**What to do:** Offset the coordinates in the listing below by adding 110 to every number in the answers, and reproduce the lines between the one holding "You are a computer-use agent." and the one holding "(x=338, y=36)", inclusive. Include the requests, but leave out the pictures.

# Start of Data for the task

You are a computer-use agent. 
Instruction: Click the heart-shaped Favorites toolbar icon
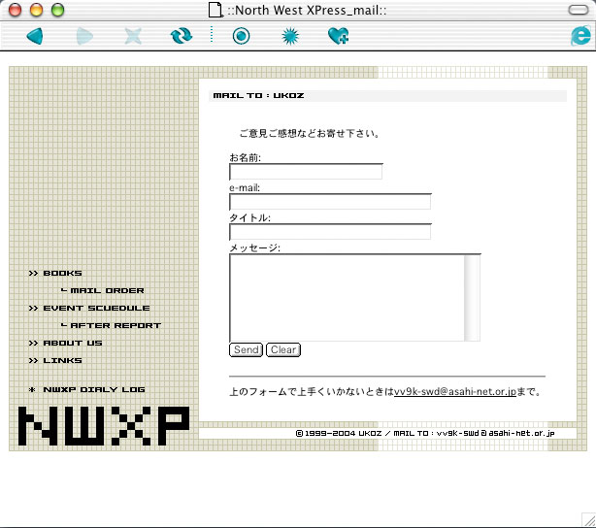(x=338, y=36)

# End of Data for the task
# Start of Data for the task

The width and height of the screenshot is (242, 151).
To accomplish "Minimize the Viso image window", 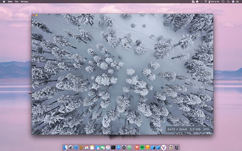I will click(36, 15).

# End of Data for the task
# Start of Data for the task

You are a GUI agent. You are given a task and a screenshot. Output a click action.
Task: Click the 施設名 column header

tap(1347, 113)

# End of Data for the task

**Finished answer:**
You are a computer-use agent. 
Instruction: Click the heart-shaped Favorites toolbar icon
(x=448, y=146)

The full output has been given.